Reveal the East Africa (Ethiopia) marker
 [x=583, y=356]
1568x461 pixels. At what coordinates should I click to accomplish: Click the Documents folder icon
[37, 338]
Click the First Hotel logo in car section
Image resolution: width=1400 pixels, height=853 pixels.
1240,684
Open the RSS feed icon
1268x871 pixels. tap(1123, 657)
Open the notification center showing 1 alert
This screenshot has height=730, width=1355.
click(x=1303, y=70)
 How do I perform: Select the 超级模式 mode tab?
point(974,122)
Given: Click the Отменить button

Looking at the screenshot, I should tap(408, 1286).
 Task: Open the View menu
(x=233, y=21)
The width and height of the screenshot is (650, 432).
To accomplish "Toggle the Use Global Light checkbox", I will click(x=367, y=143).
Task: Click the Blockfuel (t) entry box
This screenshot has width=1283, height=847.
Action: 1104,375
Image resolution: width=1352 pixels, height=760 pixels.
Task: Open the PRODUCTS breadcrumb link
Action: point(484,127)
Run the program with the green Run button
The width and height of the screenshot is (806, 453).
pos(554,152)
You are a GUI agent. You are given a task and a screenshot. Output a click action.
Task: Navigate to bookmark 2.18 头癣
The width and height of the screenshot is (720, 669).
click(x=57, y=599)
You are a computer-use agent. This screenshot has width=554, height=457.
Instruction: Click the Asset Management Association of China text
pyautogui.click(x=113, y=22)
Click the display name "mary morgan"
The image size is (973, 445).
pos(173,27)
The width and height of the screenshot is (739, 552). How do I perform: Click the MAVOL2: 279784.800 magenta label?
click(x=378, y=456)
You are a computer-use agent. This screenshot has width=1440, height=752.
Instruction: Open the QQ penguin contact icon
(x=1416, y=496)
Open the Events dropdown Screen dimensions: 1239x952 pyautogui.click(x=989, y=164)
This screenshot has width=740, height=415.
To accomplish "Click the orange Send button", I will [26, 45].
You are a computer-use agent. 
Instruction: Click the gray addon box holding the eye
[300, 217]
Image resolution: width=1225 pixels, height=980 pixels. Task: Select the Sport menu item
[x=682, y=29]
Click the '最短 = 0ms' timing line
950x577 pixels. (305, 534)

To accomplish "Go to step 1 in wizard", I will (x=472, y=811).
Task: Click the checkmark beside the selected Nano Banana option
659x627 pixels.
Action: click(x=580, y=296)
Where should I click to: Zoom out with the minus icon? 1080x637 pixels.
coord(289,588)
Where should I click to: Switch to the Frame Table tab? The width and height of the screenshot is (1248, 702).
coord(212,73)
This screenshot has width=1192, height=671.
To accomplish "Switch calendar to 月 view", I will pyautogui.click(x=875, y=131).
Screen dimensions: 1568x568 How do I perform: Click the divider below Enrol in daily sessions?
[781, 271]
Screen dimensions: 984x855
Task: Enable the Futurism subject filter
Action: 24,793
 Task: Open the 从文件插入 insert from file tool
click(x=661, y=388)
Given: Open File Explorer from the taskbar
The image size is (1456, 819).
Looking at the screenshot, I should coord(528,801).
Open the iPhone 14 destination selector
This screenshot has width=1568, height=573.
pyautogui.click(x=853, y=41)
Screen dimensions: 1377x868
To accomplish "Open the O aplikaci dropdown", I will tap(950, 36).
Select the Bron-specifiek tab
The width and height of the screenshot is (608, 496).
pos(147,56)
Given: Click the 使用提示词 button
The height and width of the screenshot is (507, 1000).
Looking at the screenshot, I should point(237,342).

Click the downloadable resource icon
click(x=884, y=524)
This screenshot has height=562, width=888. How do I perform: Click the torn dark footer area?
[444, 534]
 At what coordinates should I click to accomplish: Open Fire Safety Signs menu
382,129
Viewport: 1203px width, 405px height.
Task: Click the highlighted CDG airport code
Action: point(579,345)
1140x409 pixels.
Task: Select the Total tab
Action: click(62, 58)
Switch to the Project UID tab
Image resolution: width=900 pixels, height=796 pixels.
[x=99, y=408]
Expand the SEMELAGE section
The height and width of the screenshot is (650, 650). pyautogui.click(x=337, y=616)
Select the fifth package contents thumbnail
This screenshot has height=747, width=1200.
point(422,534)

◆ WORK INSTRUCTION
Search the material for the word "dropdown". Each line where it is found must be copied.

◆ THE COMPLETED TASK
Open the Events dropdown Screen dimensions: 1239x952 pyautogui.click(x=989, y=164)
To accomplish "Open the O aplikaci dropdown", I will tap(950, 36).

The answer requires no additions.